Этьен и Анжелика де Монтиньи выходили под градом риса и розовых лепестков - последнее было расценено всеми присутствующими как пустая трата денег - и под звуки нанятого оркестра, игравшего "La valse de la Mariee"* **"Вальс новобрачной"** .
Хорошо, думала Симона де Монтиньи. Все в порядке.
- Ма? - сказал Кристоф.
- Что?
- Ма, как ты думаешь...
- Ради Бога, Кристоф, - сказала Симона. - Найди своих сестер и брата. Нам пора домой.
Все они собрались вокруг нее, все.
- Ма? - сказала Жозефина.
- Что?
- Ничего.
- Ма, - сказала Шарлотта.
- Ма, - сказал Реми.
- Боже мой, - воскликнула Симона. - Кого я родила? Стадо овец, которые только и могут сказать ма, ма, ма. Пошли. Нам пора домой.
Глава четвертая
Воротник белой крахмальной рубашки Этьена де Монтиньи был таким тугим, что ему казалось, будто его шея охвачена кольцом огня, и каждый раз, когда он поворачивал голову, ему становилось еще хуже. Но как можно вести машину не двигаясь. С машиной тоже было не все в порядке.
- Неужели ты не мог найти ничего получше? - спросила Анжелика, увидев ее.
Это был зеленый "Форд родстер" двухлетней давности. Он принадлежал хозяину Этьена, Джеку Энджелу, который дал ему напрокат на время медового месяца после многочисленных просьб со стороны Этьена и сообщив предварительно огромное количество сведений по поводу предосторожностей и уходу во время вождения.
- Послушай, - ответил Этьен. - Мне повезло, что я вообще достал машину. Чего ты ждала? Что это будет "Паккард лимузин"?
- Да, - сказала Анжелика и отвернулась к окну.

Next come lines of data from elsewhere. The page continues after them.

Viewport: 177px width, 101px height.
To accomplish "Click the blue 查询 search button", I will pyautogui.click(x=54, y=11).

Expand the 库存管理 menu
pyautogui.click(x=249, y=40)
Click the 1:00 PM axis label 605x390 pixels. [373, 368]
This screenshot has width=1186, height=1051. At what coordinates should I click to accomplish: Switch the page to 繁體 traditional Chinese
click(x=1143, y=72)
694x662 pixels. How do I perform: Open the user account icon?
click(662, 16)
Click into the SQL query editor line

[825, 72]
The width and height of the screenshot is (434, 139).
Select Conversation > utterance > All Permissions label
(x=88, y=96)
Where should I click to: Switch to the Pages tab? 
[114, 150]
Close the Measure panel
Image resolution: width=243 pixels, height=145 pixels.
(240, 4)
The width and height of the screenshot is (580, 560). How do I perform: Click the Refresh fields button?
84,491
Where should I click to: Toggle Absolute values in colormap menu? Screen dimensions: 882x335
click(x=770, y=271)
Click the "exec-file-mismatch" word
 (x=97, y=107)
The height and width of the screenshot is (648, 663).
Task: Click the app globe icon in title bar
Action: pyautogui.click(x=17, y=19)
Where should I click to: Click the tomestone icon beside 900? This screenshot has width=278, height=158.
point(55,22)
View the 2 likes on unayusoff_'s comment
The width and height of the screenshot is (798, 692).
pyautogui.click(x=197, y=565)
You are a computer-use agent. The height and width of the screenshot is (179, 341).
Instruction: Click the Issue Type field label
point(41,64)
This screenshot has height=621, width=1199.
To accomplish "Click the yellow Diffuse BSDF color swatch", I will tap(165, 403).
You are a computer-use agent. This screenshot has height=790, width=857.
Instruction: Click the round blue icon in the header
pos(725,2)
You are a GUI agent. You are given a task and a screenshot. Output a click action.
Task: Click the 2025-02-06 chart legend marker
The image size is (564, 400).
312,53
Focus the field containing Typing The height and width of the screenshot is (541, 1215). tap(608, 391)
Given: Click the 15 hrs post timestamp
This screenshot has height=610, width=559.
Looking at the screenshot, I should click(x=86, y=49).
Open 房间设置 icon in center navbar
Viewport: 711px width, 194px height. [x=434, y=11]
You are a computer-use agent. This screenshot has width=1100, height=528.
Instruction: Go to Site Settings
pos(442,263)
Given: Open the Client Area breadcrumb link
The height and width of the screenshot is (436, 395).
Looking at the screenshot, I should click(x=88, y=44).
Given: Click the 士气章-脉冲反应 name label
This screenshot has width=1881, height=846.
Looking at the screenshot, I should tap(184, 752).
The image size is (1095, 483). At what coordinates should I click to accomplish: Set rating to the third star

- Боже мой, - с горечью ответил Этьен, стараясь просунуть палец за край воротничка. - Странные у тебя идеи.
Это было правдой. Например, это сумасшедшее желание провести в Бостоне весь медовый месяц, хотя они могли поехать прямо на квартиру, которую сняли, и через месяц закончить с устройством. Целый месяц аренды просто на ветер, думал Этьен, только потому, что так хочет Анжелика. Ну ладно. Это ее свадьба и ее медовый месяц, и пусть она теперь убедится, какой у него хороший характер, потому что все должно пойти по-другому, когда они вернутся в Ливингстон. Анжелике только семнадцать лет и, как бы он ее ни любил, ей придется научиться ответственности, которую несет замужняя женщина.
- Почему ты заставила всех ждать во время приема?
- Да? - спокойно сказала Анжелика. - Ты имеешь в виду ждать меня Этьен?
- Ты чертовски права, я именно это имел в виду, - ответил он. - Не очень-то красиво выглядит, когда женщина заставляет мужа болтаться просто так.